En eensklaps niet meer beseffend wat hij deed, sprong hij op zijn roer en richtte dit naar de jongeman. — Maar Emeranske, smeekte deze, wanhopig zijn beminde aanstarend.
— Ga weg, ga weg, snikte zij met gewrongen handen.
Stom deinsde hij achteruit; stom ging hij achter 't schutsel en verdween.
Nonkelken en bazin Rooze, ineengekrompen van schrik, waren in de kamer gevlucht. Allen volgden hen en zonken snikkend vóór een Lievevrouwbeeld op de knieën.
— Hij dood en wij besmet! Hij dood en wij besmet! herhaalde Nonkelken .
En groen van schrik, bevend en gebogen, stond hij eensklaps op, trok een der kamervensters open, kroop er met moeite door en vluchtte, in de nacht, buiten.
's Anderendaags lag Emerance met de pokken en twee dagen later kwam de tijding dat ook Kamiel door de akelige ziekte was aangetast.

Dan begon er een vreselijk leven op de hoeve van de weduwe Rooze.

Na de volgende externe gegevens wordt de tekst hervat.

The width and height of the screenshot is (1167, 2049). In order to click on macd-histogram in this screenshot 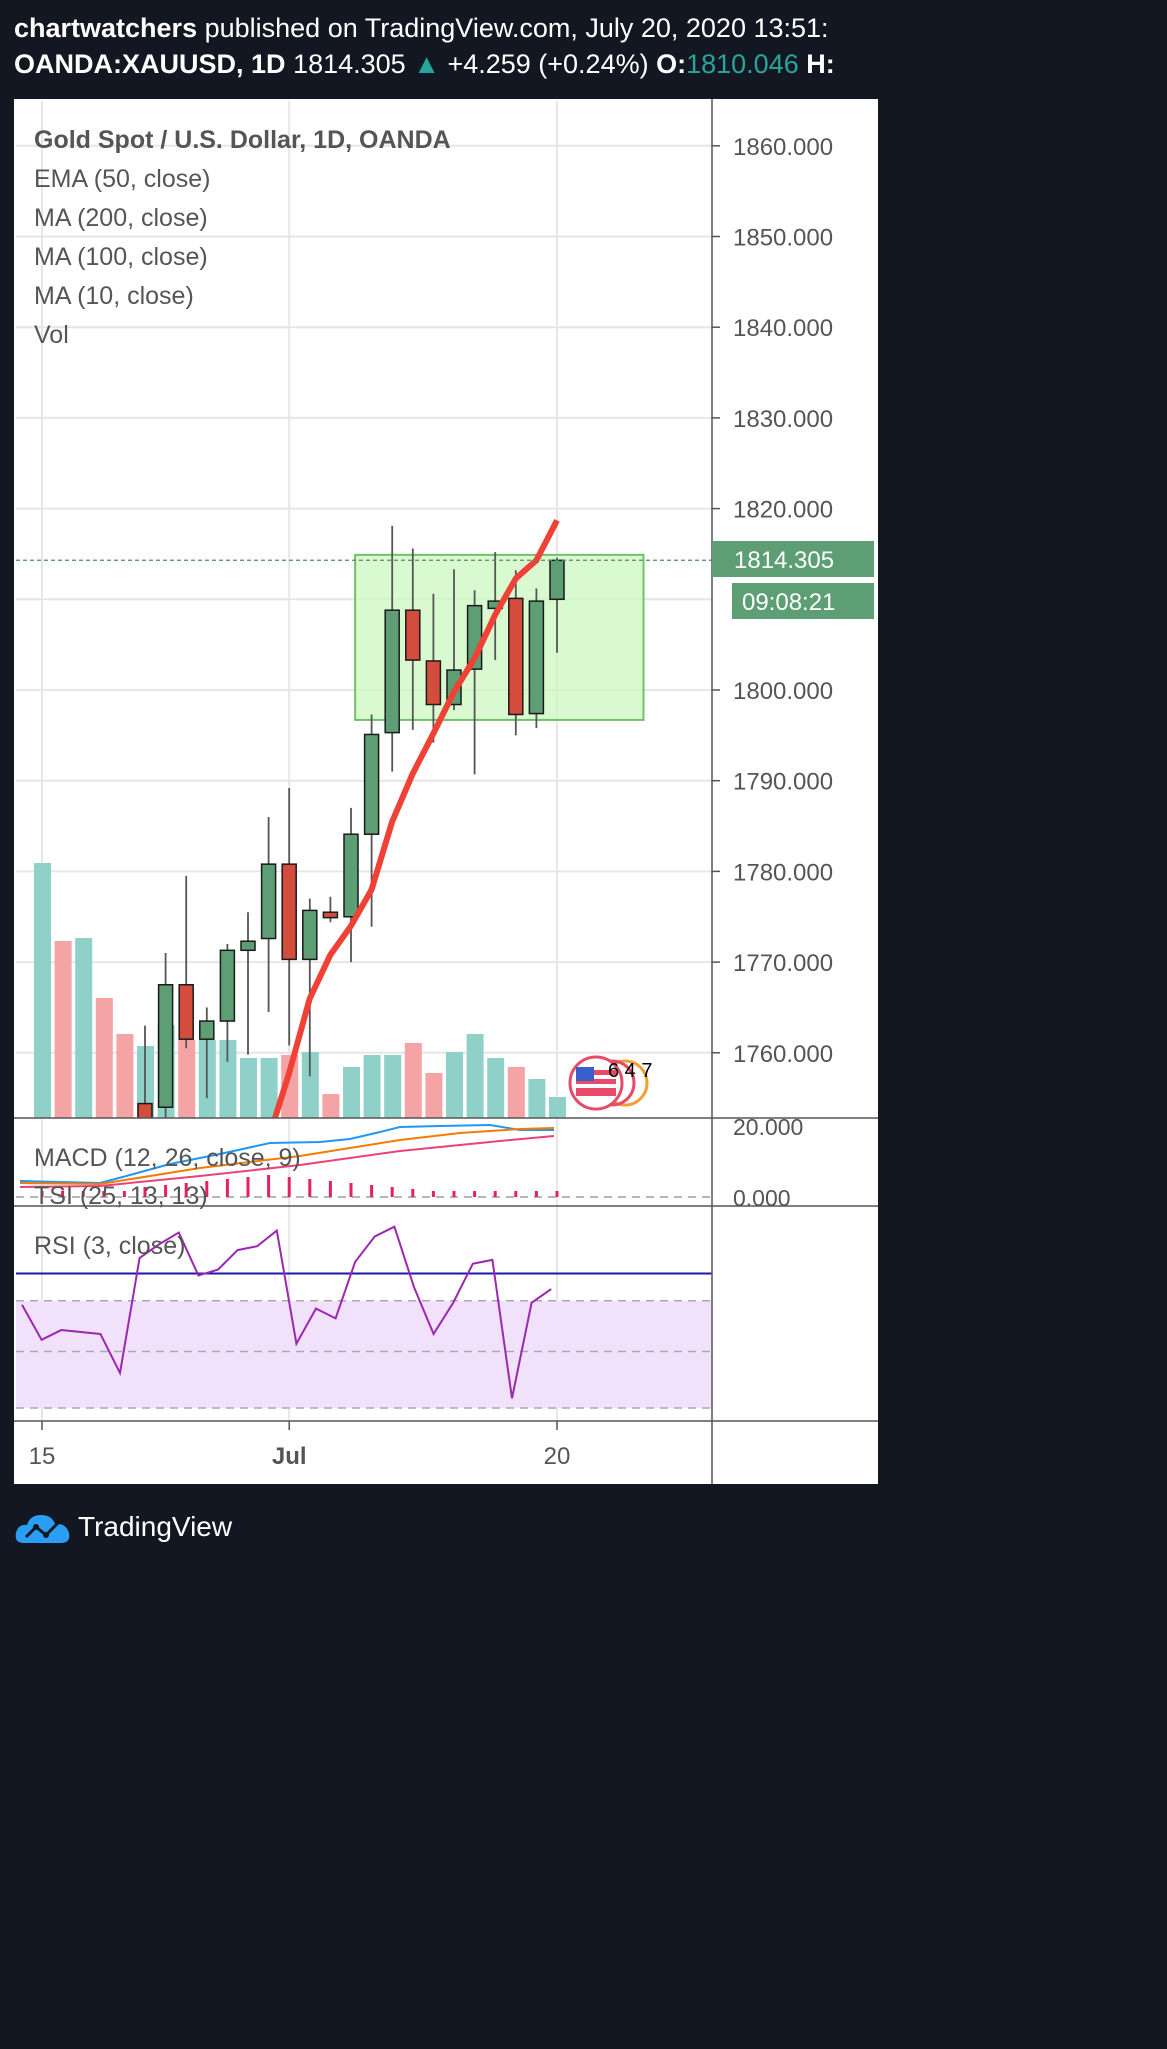, I will do `click(300, 1186)`.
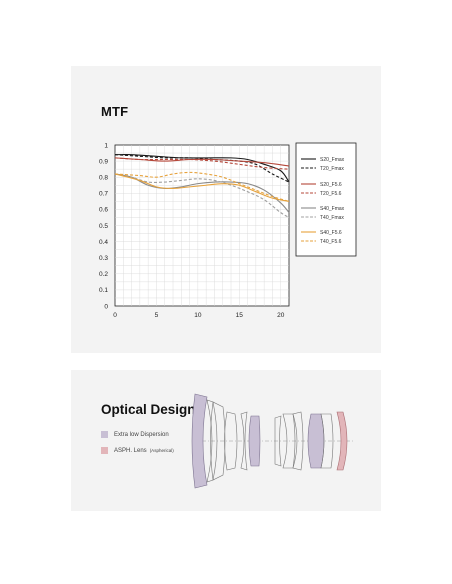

Na een ganse nacht, halfdood van schrik, als een vervolgd dier in 't koud, besneeuwde veld te hebben rondgedwaald, was Nonkelken met de morgen teruggekeerd en had hij zich in de schuur, op de hooizolder verborgen. Daar hield hij zich nu op. Niemand mocht er hem naderen. Hij was naar Wilde om een ham gegaan, hij had zich een roggebrood, een mes en een kruik water aangeschaft; en elke morgen, opdat de knecht van de hoeve op de zolder niet zou moeten komen, wierp hij, door het zoldervenster, een twintigtal, door hem gebonden bundels hooi beneden, die tot voeder voor vee en paarden moesten dienen. Stien, van op het hof, hield hem dag voor dag, uur voor uur soms, op de hoogte van de vooruitgang van de ziekte. Eerst was het Emilie, het tweede meisje dat zich had gelegd; de volgende dag Mathilde, 't jongste; vóór het einde van de week, de boerin zelf. Emerance was thans in de ergste periode van de ziekte; zij doolde en had haar aangezicht vol puisten. De dokter, niet meer weggezonden, kwam nu dagelijks. Er was een ziekendienster en een vreemde meid in huis.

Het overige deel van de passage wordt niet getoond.